The reader is urged to consult any of the minuets to be found in the string quartets or symphonies of Haydn and Mozart. These popular short movements are so available in arrangements for the piano that it is not thought necessary to incorporate one here.

SUGGESTIONS FOR COLLATERAL READING.

Grove's Dictionary: articles "Minuet," "Sonata," and "Symphony." Shedlock: "The Pianoforte Sonata." Mason: "Beethoven and His Forerunners."

FOOTNOTES:

[20] In Bach's English Suites a Prelude is placed before the Allemande.

[21] See the Minuet in Haydn's piano sonata in E-flat (No. 3 in Schirmer edition) and the Minuet in Mozart's well known piano sonata in A-major (with the Theme and Variations).

CHAPTER VIII
SONATA-FORM I.

I. COMPOSITE NATURE OF THE SONATA.

Undoubtedly the most important of all musical forms to-day is the sonata, as will easily be recognized if we remember that not only the pieces which bear this name as a title, but also the numerous symphonies, overtures, concertos, and trios, quartets, quintets, and so on, are examples of this form.

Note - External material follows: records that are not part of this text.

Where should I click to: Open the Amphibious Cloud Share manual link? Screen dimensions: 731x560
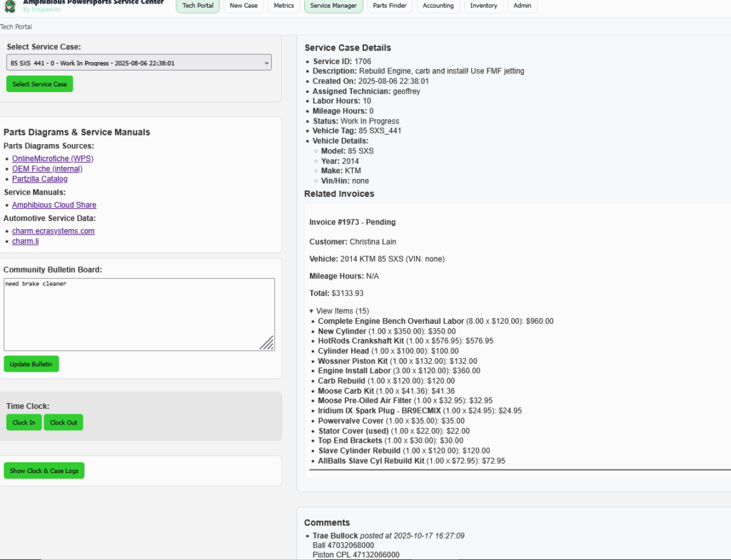(x=54, y=205)
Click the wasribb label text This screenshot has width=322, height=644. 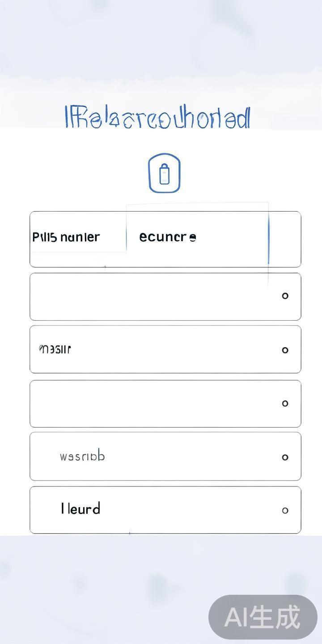pos(82,457)

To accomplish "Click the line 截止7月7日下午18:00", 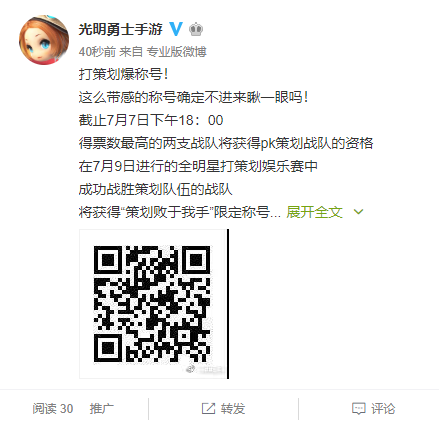I will [x=151, y=120].
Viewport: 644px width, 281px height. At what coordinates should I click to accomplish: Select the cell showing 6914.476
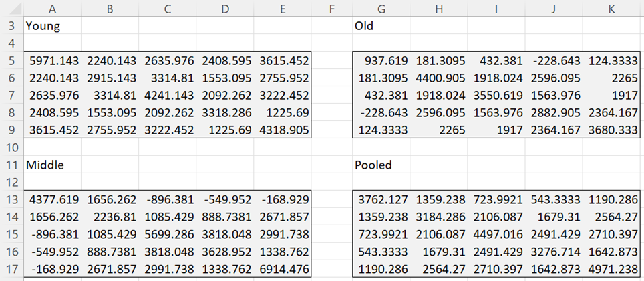(282, 267)

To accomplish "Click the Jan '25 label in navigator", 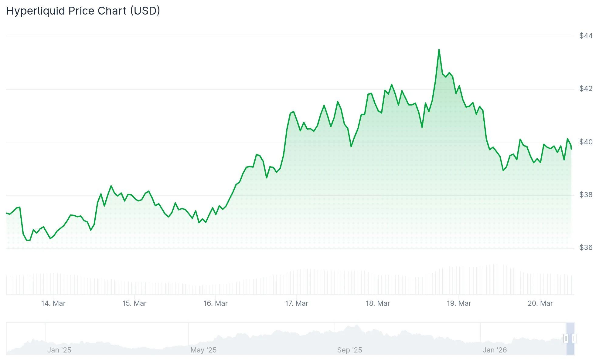I will pyautogui.click(x=59, y=350).
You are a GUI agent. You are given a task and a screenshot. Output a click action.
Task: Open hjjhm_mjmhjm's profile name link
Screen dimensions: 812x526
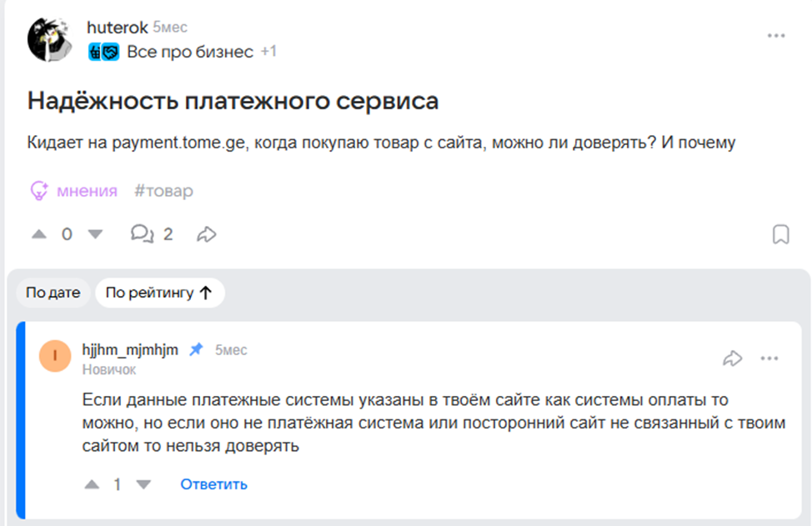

The symphony is simply a sonata, on a large scale, for orchestra; the overture is a similar piece for orchestra, in one movement; the concerto is, as it were, a symphony with a solo instrument emphasized or placed in the foreground; trios, quartets, quintets, etc., are sonatas for various groups of string and wind instruments. Thus it will be seen that the bulk of all instrumental music is cast in this ever available and useful form of the sonata.